March 16, 2022
In order for AI to become a more useful tool, it has to learn how to accurately interpret content more holistically. This means working in multiple modalities (such as text, speech, and images) at once. For example, recognizing whether a meme is hateful requires considering both the image and the text content of the meme. Similarly, building the metaverse will require integrating multimodal models with augmented and virtual reality devices, so they can recognize the sound of a siren, for example, and display an alert showing which direction the sound is coming from.
Historically, analyzing such different formats of data together — text, images, speech waveforms, and video, each with a distinct architecture — has been extremely challenging for machines.

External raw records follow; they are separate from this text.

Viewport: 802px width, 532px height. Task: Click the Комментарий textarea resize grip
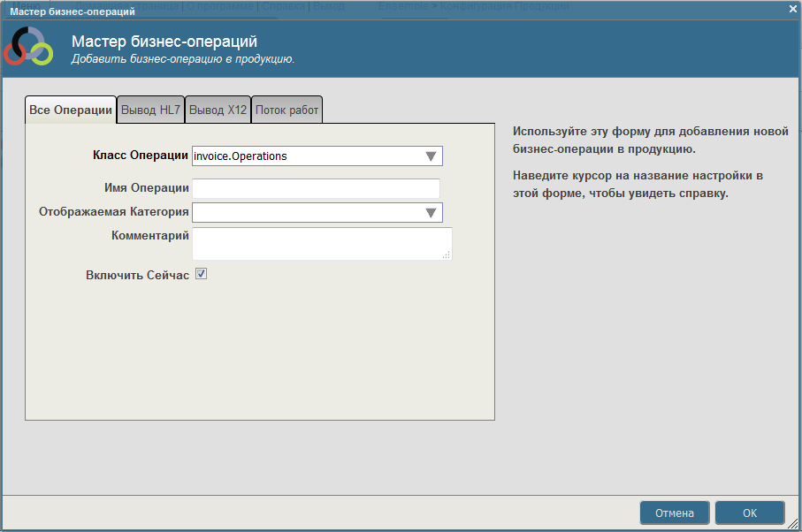447,255
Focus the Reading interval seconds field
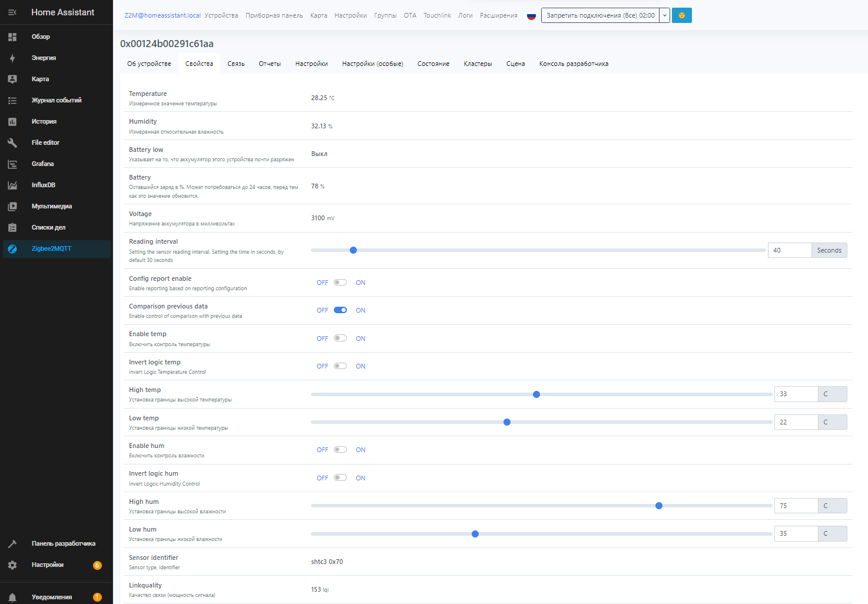The height and width of the screenshot is (604, 868). pyautogui.click(x=790, y=250)
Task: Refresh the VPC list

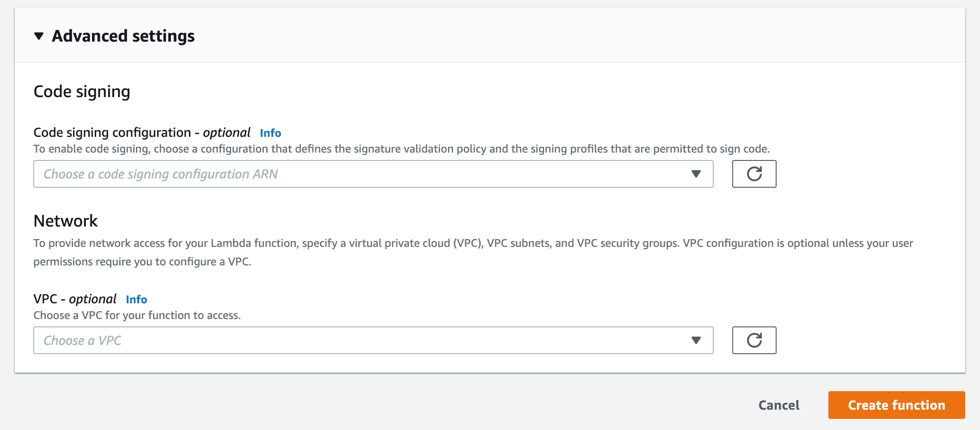Action: tap(754, 340)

Over the last couple of years, Meta AI has produced a slew of research projects, each addressing an important challenge of multimodal perception — from solving a shortage of publicly available data for training (Hateful Memes) , to a creating single algorithm for vision, speech, and text (Data2vec) , to building foundational models that work across many tasks (FLAVA) , to finding the right model parameters (Omnivore) , and many others. Taken together, they represent a clear trend: Multimodal understanding will be crucial to smarter AI systems in the near future.
Today, we’re sharing a roundup of Meta AI’s recent cutting-edge multimodal research, which we believe will collectively lead to more interactive, immersive, and smarter AI systems.
Our new Omnivore model can operate on image, video, and 3D data using the same parameters — without degrading performance on modality-specific tasks. For example, it can recognize 3D models of pumpkins or videos of yachts even though at training time it observed images only of pumpkins and yachts, respectively. This enables radically new capabilities, such as AI systems that can search and detect content in both images and videos. Omnivore has achieved state-of-the-art results on popular recognition tasks from all three modalities, with particularly strong performance on video recognition. Read the paper here.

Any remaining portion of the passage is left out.